The What, Why & How of Pins
As we kick off this new year, recognizing the many new faces reading our tidbits than just a year ago, we thought it would be a great time to re-highlight our ‘Pins’. Where did they come from? What the heck are they? And ultimately how do they define PinPoint’s business today? So many questions, lots of answers.
“Where did Pins come from?”
We’re going back to the B.C. days (Before Covid). It’s 2018. Design Thinking has been around for nearly 50 years and yet, it’s still a fairly nebulous process. Faith and Stacy found themselves at the tail end of starting an in-house design thinking team for one of the world’s largest food providers in sports & entertainment – the joint venture they pursued following their time together at an innovation consultancy in Chicago.
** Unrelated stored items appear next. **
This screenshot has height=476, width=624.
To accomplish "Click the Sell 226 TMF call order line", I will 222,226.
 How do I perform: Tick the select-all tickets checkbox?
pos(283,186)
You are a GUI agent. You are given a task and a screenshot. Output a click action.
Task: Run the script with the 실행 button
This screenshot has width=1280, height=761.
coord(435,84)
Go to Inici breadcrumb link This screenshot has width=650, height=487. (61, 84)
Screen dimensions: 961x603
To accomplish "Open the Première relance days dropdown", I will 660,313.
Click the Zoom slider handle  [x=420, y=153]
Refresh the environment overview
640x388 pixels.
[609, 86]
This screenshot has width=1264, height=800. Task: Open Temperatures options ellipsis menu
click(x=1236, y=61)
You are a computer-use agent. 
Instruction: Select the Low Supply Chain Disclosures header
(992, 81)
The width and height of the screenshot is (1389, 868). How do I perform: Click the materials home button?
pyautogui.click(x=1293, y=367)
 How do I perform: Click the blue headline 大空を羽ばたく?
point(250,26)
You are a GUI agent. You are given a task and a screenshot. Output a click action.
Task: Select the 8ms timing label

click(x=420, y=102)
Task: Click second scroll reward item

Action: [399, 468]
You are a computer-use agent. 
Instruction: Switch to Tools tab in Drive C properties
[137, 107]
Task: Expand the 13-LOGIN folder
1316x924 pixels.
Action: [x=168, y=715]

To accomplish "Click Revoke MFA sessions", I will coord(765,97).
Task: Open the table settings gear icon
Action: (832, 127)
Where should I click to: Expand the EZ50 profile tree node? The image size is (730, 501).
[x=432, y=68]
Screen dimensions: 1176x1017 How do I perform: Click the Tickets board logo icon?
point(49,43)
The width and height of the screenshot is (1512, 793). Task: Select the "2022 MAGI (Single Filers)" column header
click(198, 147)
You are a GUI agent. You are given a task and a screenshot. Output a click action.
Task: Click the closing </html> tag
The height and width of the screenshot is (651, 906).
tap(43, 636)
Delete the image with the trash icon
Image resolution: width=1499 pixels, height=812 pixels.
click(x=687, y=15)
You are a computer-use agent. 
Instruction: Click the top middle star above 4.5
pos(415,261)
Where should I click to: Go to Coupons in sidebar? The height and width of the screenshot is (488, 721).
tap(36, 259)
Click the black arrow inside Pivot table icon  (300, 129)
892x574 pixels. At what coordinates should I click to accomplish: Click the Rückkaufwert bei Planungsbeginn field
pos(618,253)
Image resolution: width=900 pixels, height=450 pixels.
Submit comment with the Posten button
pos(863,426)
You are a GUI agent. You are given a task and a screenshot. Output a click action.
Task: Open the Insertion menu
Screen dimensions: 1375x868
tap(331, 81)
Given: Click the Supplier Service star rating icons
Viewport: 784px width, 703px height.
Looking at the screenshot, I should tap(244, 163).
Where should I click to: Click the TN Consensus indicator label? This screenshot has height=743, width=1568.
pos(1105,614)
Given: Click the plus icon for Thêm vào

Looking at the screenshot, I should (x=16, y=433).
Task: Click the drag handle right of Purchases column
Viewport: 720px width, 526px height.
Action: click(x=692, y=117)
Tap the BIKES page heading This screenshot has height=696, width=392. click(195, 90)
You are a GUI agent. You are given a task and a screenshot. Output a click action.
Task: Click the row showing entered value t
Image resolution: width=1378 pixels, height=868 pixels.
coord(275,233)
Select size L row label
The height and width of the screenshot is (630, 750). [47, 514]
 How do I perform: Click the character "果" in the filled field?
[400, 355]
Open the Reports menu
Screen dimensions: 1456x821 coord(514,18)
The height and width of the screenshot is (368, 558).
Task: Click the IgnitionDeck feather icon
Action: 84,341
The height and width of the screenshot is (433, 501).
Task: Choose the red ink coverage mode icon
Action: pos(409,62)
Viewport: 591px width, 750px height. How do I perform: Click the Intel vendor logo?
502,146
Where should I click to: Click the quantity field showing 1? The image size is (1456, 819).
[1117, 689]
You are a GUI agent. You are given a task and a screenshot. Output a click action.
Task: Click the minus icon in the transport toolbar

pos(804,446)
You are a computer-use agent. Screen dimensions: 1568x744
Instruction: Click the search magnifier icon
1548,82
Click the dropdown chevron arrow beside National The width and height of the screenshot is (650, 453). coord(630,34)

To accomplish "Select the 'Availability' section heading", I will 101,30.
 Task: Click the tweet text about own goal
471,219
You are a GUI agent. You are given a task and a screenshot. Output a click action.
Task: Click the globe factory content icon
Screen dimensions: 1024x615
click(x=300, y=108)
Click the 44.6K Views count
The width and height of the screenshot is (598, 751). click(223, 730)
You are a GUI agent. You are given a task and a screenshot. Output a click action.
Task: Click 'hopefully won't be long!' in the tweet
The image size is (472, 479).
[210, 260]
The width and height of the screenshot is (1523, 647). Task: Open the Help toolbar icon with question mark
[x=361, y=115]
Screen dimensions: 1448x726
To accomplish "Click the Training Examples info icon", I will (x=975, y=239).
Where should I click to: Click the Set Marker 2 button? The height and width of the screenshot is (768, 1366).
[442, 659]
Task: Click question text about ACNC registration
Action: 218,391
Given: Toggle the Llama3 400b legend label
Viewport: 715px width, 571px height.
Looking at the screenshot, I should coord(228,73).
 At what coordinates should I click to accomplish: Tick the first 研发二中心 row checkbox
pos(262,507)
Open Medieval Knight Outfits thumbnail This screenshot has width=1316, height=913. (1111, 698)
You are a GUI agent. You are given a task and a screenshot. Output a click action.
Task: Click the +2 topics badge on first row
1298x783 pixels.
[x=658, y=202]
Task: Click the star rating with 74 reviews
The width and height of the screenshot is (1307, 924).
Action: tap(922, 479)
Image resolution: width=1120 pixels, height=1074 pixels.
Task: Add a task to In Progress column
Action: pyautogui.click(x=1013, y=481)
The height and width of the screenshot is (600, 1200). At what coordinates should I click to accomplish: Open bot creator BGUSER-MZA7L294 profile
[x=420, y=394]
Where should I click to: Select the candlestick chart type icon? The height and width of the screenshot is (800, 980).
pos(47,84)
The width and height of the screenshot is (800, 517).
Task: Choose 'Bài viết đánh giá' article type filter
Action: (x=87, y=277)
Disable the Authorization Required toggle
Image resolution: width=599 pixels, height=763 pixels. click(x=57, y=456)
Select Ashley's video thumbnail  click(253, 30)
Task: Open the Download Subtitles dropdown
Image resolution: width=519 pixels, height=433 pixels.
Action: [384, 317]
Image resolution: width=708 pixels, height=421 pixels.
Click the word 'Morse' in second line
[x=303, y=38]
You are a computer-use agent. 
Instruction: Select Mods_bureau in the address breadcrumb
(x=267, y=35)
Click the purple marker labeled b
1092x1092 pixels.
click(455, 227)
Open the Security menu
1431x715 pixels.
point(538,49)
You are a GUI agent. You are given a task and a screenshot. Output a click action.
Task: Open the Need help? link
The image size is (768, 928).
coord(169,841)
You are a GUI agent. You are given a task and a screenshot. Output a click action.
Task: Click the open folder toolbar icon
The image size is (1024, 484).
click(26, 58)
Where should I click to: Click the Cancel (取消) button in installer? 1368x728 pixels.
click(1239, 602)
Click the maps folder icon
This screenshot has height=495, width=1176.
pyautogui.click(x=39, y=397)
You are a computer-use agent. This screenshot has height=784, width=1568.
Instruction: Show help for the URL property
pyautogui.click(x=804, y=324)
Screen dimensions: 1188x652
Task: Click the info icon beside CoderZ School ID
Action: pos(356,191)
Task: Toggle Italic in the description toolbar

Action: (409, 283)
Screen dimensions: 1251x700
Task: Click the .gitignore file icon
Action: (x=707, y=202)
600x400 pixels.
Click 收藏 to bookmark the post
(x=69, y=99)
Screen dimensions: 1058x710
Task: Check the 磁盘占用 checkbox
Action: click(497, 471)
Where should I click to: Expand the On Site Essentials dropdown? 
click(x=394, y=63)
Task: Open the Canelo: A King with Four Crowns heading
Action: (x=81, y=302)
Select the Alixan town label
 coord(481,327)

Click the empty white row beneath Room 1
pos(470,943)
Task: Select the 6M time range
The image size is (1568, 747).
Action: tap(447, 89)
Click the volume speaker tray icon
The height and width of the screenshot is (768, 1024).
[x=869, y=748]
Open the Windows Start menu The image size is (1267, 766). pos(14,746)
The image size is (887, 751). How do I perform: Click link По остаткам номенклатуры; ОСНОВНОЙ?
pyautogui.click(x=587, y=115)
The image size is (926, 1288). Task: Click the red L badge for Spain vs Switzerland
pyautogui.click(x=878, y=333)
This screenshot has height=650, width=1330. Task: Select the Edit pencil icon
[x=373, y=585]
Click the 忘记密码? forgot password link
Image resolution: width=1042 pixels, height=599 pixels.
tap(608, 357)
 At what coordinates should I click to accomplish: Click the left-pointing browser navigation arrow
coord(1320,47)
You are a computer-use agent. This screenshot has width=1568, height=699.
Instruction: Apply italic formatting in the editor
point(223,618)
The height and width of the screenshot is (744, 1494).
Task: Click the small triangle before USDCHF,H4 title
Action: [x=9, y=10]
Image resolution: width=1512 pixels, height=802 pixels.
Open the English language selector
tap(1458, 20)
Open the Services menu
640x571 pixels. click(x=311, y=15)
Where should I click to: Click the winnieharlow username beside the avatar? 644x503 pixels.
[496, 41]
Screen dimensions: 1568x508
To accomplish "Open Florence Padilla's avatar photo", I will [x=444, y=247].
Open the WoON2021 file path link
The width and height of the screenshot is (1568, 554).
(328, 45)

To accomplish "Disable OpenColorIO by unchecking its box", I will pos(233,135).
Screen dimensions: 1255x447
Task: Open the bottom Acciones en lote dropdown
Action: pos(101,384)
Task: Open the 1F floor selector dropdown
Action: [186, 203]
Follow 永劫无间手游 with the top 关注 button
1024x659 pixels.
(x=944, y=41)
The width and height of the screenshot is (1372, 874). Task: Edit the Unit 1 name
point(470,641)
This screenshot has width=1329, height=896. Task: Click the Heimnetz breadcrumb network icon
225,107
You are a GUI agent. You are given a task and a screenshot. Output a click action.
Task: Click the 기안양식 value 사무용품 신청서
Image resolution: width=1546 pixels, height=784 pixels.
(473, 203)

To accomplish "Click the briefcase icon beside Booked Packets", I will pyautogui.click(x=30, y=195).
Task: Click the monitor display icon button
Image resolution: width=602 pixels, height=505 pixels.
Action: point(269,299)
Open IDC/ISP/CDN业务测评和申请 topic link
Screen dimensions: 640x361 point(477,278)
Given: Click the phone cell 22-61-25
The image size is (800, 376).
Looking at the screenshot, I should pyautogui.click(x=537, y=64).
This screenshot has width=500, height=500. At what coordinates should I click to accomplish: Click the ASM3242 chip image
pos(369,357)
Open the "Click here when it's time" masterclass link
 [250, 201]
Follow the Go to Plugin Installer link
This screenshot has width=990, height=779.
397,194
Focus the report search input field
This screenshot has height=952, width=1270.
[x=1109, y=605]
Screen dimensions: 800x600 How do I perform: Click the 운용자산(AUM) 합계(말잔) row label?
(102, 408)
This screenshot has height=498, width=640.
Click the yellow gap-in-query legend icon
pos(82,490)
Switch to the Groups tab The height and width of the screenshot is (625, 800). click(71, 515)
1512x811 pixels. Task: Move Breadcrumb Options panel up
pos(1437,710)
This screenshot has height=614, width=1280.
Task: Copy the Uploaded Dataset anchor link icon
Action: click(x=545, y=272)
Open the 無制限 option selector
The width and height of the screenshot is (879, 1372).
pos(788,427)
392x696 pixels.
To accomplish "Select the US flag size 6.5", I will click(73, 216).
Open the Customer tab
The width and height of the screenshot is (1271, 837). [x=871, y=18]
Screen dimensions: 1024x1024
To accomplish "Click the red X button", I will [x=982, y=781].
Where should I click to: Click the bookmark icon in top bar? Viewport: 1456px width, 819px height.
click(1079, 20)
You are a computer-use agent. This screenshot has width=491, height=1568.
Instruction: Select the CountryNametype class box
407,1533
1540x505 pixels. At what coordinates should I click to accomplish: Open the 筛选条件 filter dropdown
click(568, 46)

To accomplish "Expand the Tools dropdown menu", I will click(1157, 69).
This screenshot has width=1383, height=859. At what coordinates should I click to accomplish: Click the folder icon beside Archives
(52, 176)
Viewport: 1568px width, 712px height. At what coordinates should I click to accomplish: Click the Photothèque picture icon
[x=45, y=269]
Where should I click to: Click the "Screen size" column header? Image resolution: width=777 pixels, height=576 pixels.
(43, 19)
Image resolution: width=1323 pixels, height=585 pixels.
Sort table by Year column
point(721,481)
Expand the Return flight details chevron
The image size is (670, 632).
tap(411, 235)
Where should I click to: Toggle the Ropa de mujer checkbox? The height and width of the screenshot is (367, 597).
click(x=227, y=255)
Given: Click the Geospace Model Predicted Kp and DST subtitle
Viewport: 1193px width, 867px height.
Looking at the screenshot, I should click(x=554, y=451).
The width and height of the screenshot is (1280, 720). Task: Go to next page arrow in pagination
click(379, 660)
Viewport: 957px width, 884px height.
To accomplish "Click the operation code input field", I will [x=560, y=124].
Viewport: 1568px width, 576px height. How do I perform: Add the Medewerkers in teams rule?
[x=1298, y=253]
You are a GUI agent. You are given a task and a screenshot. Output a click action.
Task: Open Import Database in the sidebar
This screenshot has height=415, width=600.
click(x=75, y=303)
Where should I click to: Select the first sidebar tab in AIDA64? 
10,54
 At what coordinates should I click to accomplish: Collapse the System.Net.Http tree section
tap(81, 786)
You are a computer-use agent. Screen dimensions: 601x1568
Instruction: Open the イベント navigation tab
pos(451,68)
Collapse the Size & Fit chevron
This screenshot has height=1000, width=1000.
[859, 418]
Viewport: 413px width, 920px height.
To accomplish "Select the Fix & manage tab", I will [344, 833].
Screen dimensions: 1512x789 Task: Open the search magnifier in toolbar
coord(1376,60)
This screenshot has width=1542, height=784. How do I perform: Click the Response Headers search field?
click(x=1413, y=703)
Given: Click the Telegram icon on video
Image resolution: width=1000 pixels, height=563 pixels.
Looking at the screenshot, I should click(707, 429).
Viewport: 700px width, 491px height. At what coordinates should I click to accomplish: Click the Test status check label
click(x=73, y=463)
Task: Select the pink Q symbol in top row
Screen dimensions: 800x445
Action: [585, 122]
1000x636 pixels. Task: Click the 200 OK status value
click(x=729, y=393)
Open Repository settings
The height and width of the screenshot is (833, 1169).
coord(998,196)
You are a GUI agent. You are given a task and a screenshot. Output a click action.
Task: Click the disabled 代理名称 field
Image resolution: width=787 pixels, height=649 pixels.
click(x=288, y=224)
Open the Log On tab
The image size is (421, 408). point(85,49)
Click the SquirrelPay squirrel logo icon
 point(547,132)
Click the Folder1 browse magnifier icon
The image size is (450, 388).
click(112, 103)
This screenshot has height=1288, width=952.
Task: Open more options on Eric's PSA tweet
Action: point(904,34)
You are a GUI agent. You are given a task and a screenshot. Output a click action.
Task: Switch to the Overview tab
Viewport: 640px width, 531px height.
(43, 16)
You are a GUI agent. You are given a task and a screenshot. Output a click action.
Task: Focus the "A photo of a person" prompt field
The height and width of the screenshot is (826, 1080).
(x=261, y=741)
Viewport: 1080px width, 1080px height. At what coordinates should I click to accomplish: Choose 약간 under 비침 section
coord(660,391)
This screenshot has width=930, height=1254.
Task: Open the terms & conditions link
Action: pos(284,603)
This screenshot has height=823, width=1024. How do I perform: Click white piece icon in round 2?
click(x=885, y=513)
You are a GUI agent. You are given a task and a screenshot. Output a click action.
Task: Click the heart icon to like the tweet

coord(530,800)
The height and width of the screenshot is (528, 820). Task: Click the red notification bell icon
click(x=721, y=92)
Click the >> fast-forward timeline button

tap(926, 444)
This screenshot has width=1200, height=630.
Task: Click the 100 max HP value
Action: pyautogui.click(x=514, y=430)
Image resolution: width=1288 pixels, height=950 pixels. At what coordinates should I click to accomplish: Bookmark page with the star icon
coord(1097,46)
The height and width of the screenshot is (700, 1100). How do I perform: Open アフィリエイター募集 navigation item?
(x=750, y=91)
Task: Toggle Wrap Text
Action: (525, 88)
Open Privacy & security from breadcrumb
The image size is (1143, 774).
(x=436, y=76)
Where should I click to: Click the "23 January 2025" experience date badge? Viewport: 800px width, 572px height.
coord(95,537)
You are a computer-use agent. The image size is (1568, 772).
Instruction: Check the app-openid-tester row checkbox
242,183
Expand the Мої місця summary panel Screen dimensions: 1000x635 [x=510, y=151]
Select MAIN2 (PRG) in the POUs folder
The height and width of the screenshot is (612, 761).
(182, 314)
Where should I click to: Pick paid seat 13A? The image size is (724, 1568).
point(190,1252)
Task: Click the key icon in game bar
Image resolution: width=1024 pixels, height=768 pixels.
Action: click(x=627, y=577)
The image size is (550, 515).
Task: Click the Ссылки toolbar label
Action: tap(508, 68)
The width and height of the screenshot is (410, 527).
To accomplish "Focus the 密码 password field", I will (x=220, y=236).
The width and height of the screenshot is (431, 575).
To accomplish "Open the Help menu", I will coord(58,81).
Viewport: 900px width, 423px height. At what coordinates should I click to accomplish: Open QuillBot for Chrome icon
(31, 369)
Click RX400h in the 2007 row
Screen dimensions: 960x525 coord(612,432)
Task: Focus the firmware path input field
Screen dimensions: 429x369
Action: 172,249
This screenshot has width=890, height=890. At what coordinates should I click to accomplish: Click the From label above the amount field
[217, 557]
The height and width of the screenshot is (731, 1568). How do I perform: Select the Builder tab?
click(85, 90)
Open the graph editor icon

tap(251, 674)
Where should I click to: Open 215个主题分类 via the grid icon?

As Faith describes it, the two locked themselves in a room and by the end of the day, had a business, a model, a name and (at least the start of!) a logo. It was officially the day ‘Pins’ were born. However, our founders don’t pride themselves on how fast they created Pins, but rather why they did. The notion of Pins came as fast as it did because (novel idea) Faith and Stacy applied design thinking to design thinking. They unpacked the many pain points businesses had with the design thinking processes of their past – from cost of entry to the ambiguous outputs that ended up attracting dust in a desk drawer.
Pins were created to be design thinking modules – each a bite size process with a distinct and actionable output – that businesses could dip their toe into and, overtime, string together for either a specific project need or longer term partnership. Spoiler alert – Pins disrupted in ways even our founders couldn’t have imagined at the time.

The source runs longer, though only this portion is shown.